** begin Extracted entries **

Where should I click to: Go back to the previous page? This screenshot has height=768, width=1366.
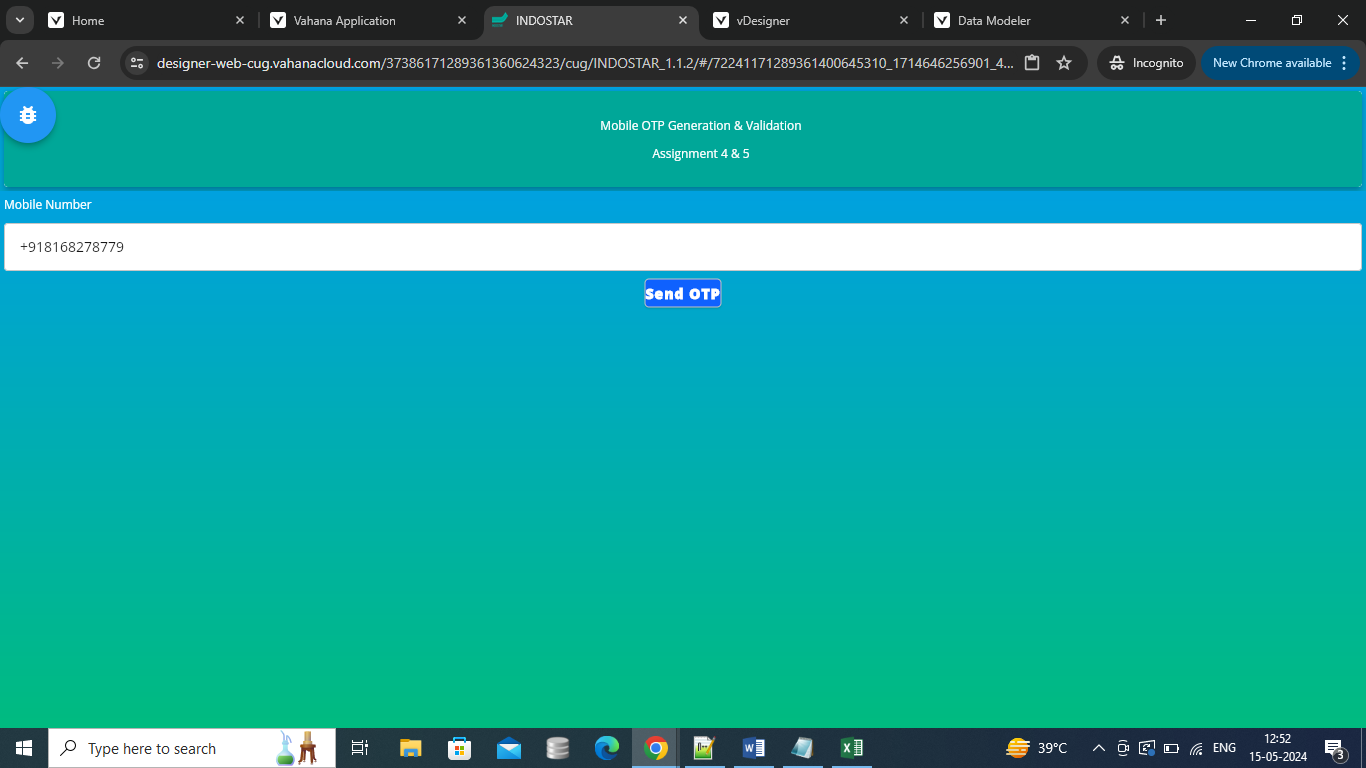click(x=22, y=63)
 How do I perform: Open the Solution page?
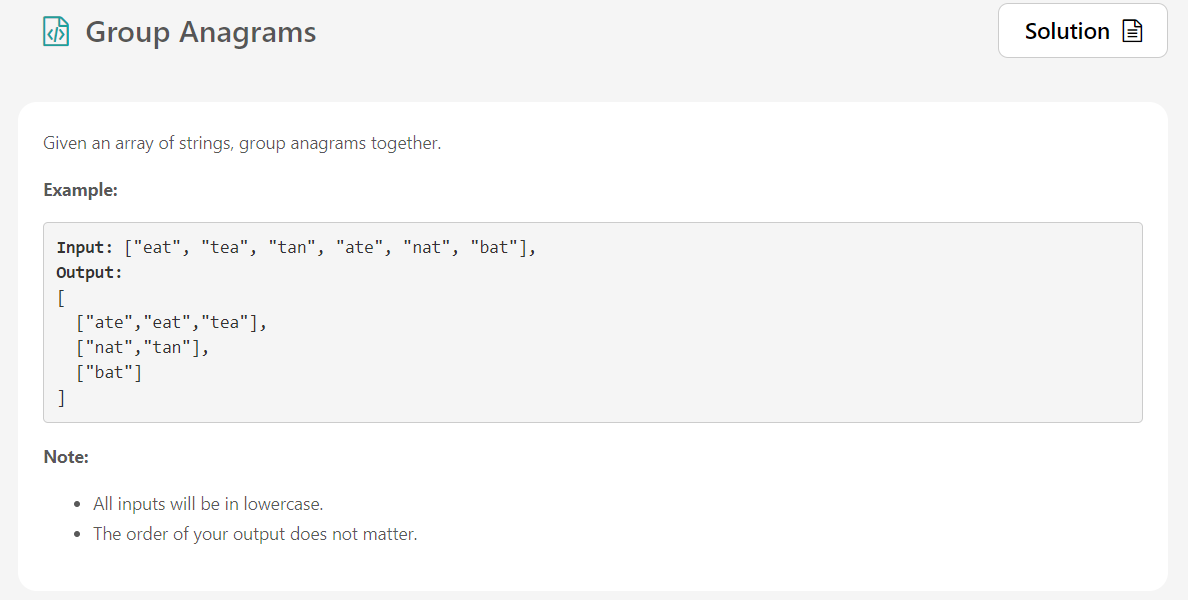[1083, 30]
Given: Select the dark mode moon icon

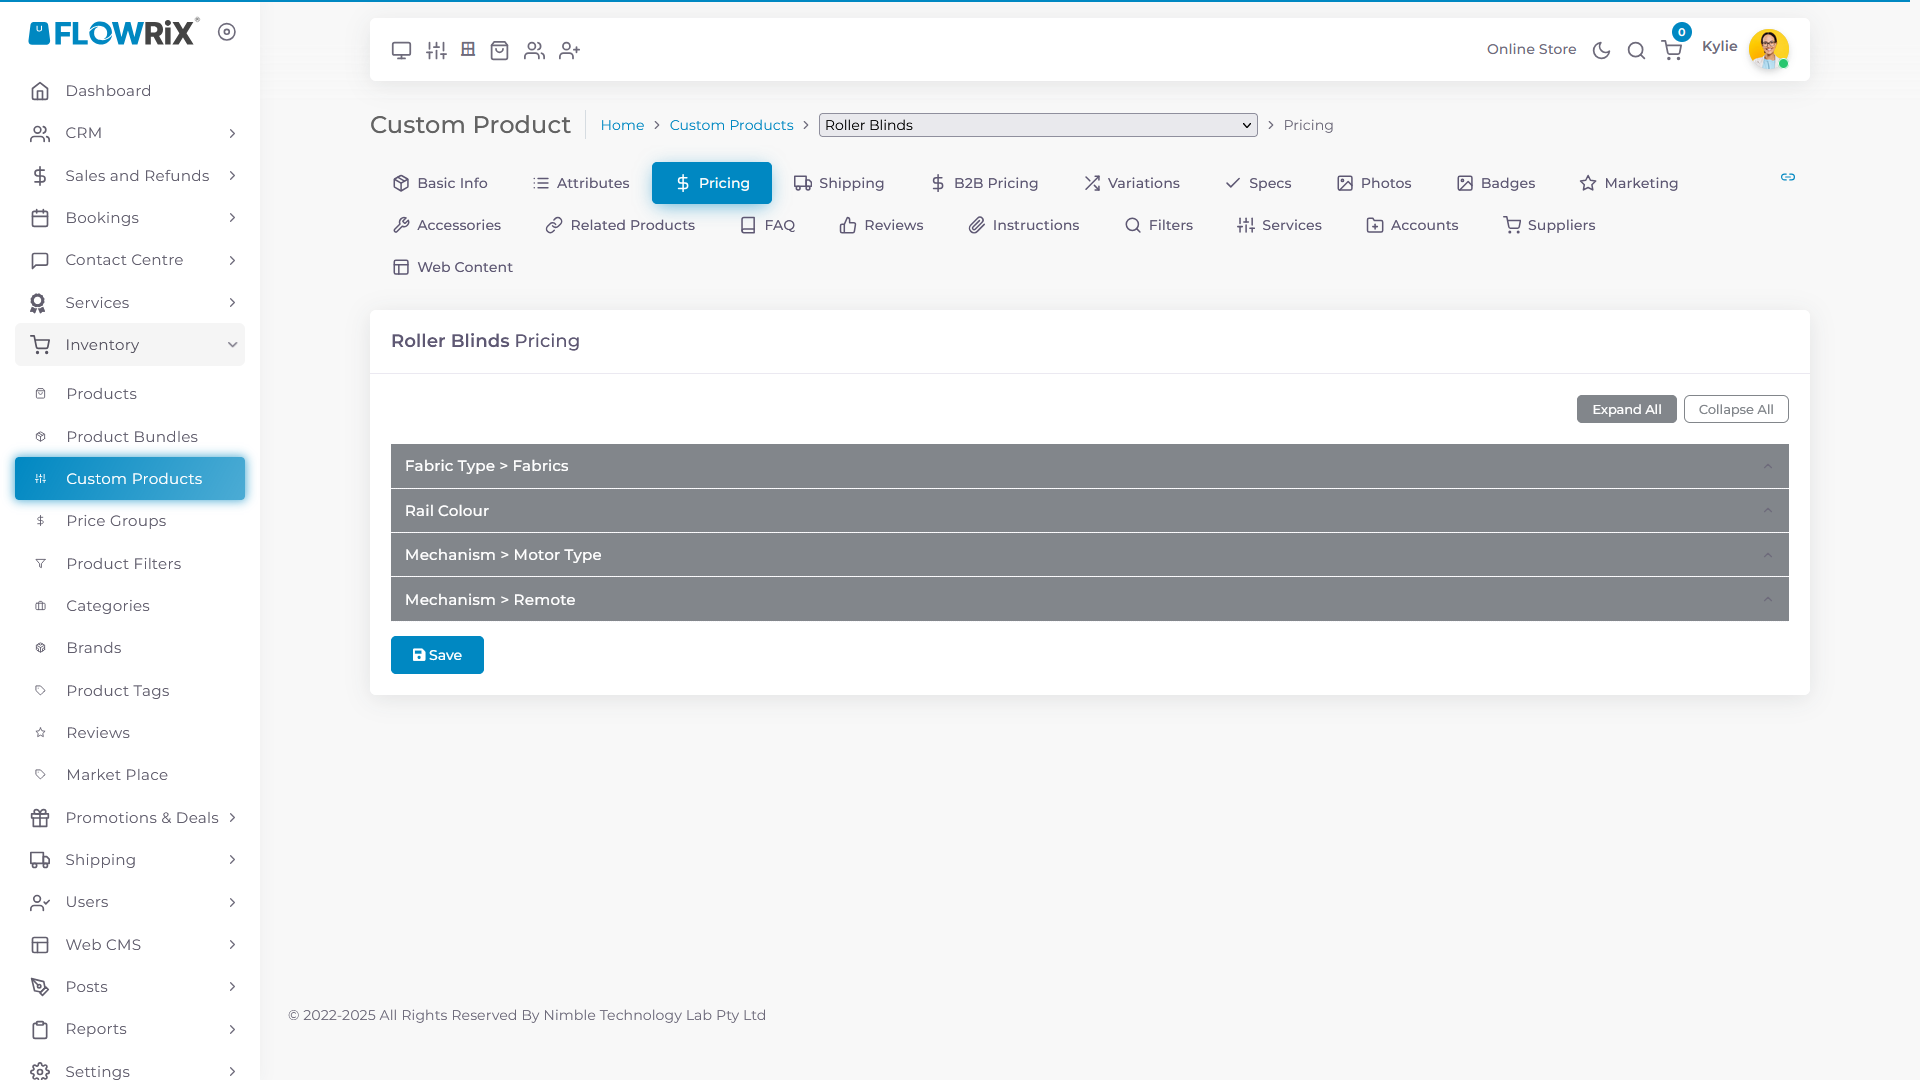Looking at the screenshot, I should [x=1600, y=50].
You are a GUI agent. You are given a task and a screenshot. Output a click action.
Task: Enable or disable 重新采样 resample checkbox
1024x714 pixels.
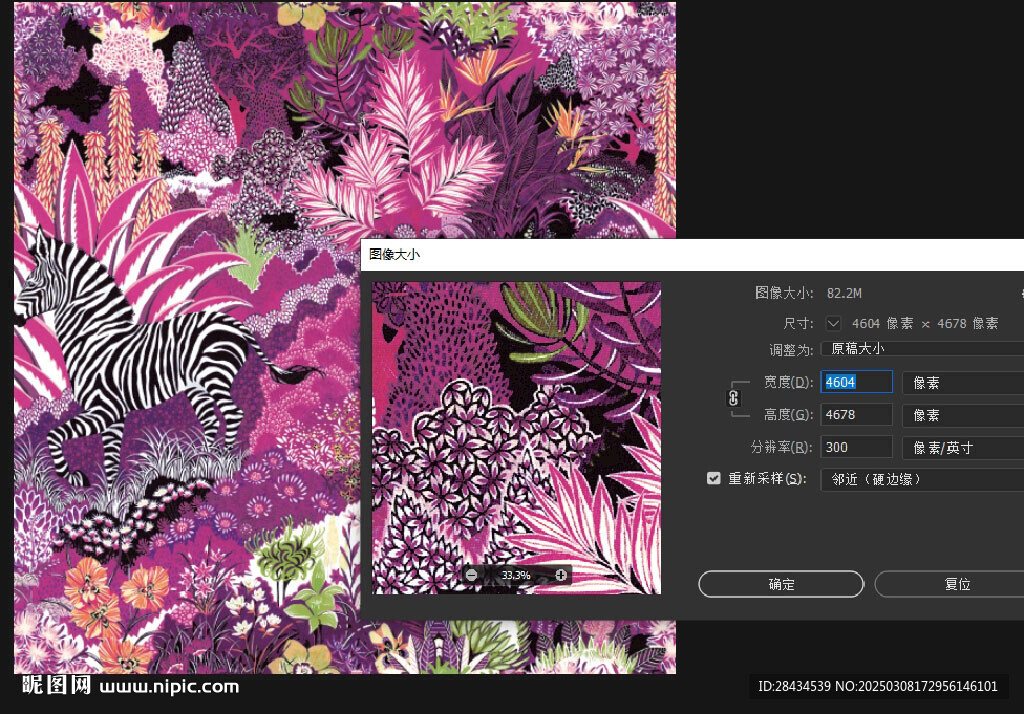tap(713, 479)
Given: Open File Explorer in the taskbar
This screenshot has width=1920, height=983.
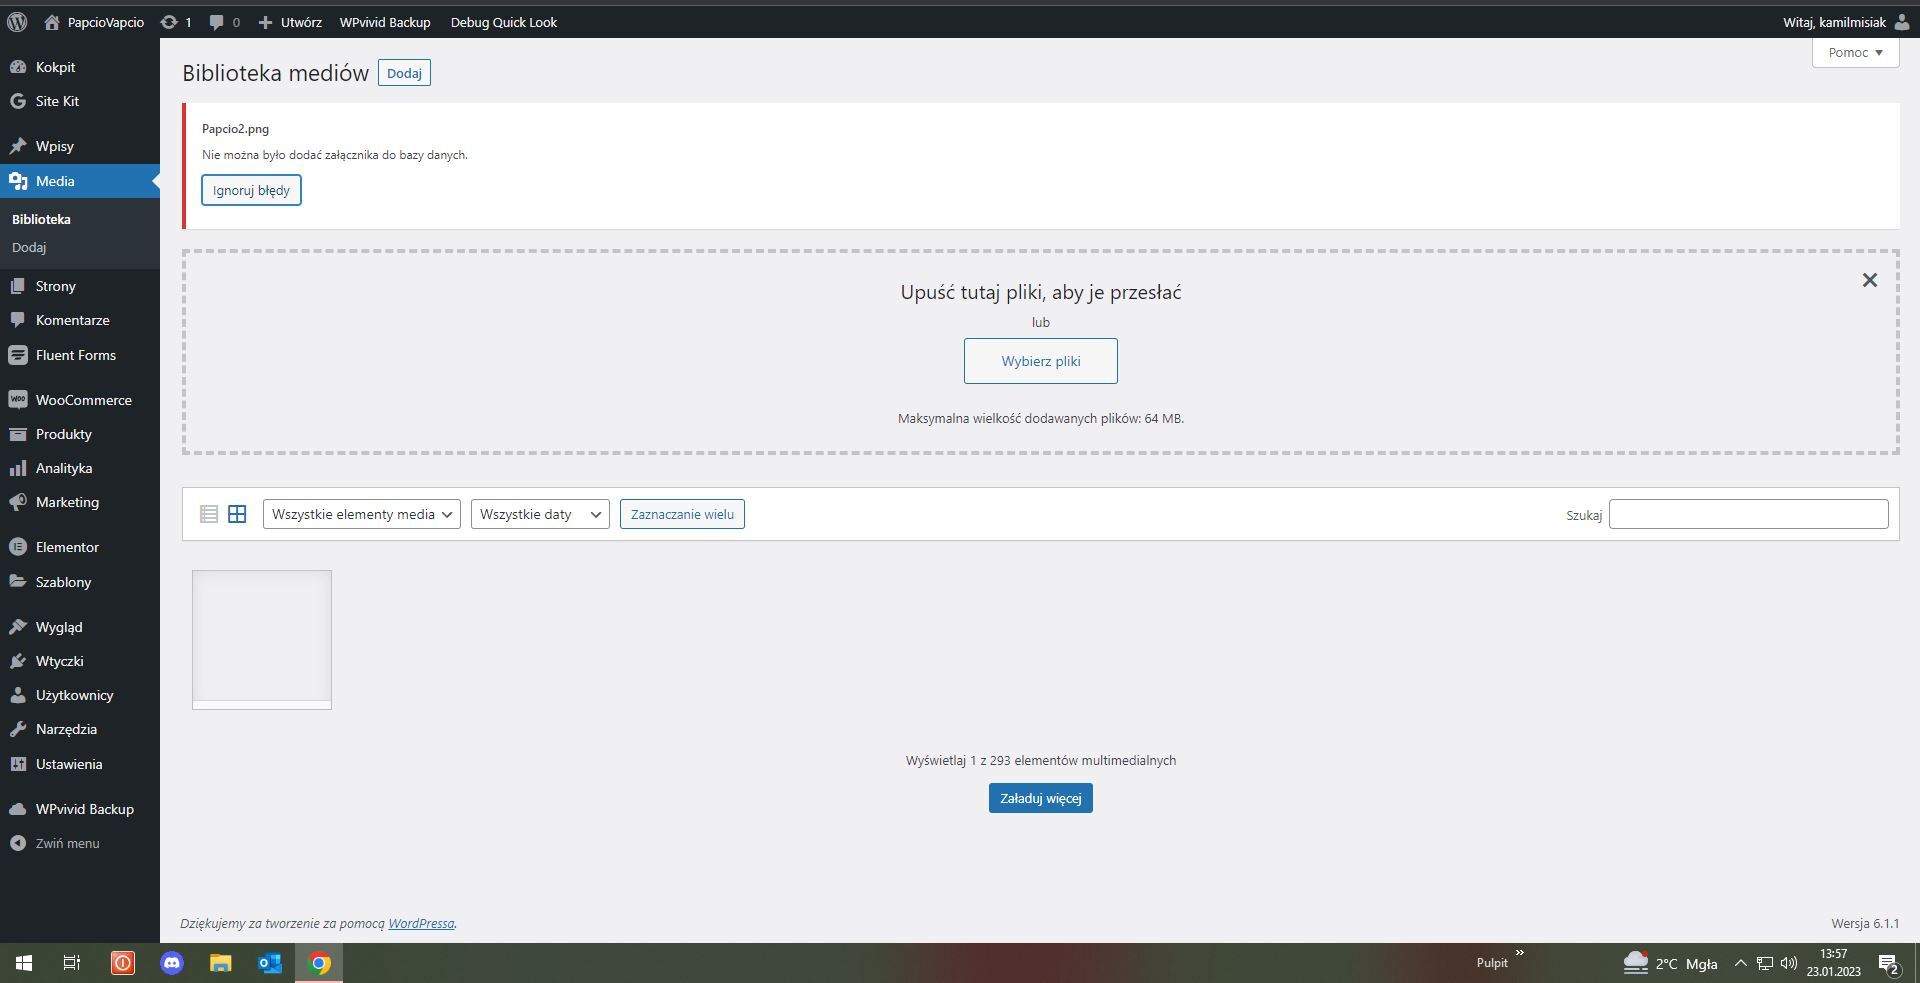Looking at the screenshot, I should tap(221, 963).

** end Extracted entries **

* _Directions for this task_
Rewrite all of the material with every "Open" changed to "Launch" and everything else left as it is. Leave the pictures out.

* _The reply_
Where should I click to: Go back to the previous page? This screenshot has height=768, width=1366.
click(x=22, y=63)
 How do I perform: Launch the Solution page?
[1083, 30]
Given: Select the dark mode moon icon

Looking at the screenshot, I should [x=1600, y=50].
You are a GUI agent. You are given a task and a screenshot. Output a click action.
Task: Enable or disable 重新采样 resample checkbox
1024x714 pixels.
tap(713, 479)
Given: Launch File Explorer in the taskbar
This screenshot has width=1920, height=983.
Looking at the screenshot, I should tap(221, 963).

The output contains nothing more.